Melbourne firm Baycrown Management has had its licence cancelled and been disqualified from holding a licence until 2020 after breaching Victoria’s rental and agent laws.
The Victorian Civil and Administrative Tribunal ruled that Baycrown deliberately breached trust account rules for the sake of “convenience” – although “at no time whatsoever” did Baycrown steal or ‘borrow’ any money that belonged to the trust account.
According to the tribunal, the agency had a practice of collecting two months of rent in advance, but only half of this money would be paid into the trust account.

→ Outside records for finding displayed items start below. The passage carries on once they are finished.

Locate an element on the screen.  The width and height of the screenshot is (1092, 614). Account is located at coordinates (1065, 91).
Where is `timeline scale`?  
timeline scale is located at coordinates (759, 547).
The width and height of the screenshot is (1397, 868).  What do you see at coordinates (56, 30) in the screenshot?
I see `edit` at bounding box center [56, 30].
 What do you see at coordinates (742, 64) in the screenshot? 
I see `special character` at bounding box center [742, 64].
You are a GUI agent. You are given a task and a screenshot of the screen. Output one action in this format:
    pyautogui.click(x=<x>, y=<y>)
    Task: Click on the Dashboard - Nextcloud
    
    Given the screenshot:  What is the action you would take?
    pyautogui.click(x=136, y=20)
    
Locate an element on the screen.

The other half would be paid into a separate interest-bearing account, where it actually served as a bond.
On all but three occasions between October 2012 and about January 2014, Baycrown failed to forward this bond money to the authorities as required, the tribunal found.
During that time, Baycrown collected about $243,000 of bond money on which it earned $574 of interest.
Baycrown director Gilbert “Jack” Horton told the tribunal that the agency used this process because it had received professional advice that it was permitted.
However, the tribunal noted that this legal advice was not produced and ruled that Mr Horton’s explanation of Baycrown’s conduct was “contradictory and unsatisfactory”.
“It was not done out of ignorance, but for convenience,” according to the tribunal.
“In any event, [Baycrown] ought not to need legal advice one way or the other for an estate agent managing rental premises to recognise that the money was being held on trust and ought to have been paid into the trust account.”
In other findings against Baycrown, the tribunal ruled that the agency failed to notify the regulator when it opened its trust account and twice asked tenants to sign blank bond claim applications.
Baycrown argued that a licence disqualification would be excessive punishment and that it should instead be required to accept a series of enforceable undertakings.
However, the tribunal said it didn’t think that would protect the public given the “cavalier attitude of Baycrown to its obligations in the past and the lack of reassurance about its current attitude”.
Baycrown was also ordered to pay $5,000 to the Victorian Property Fund, which is used by Consumer Affairs to fund grants and compensation claims.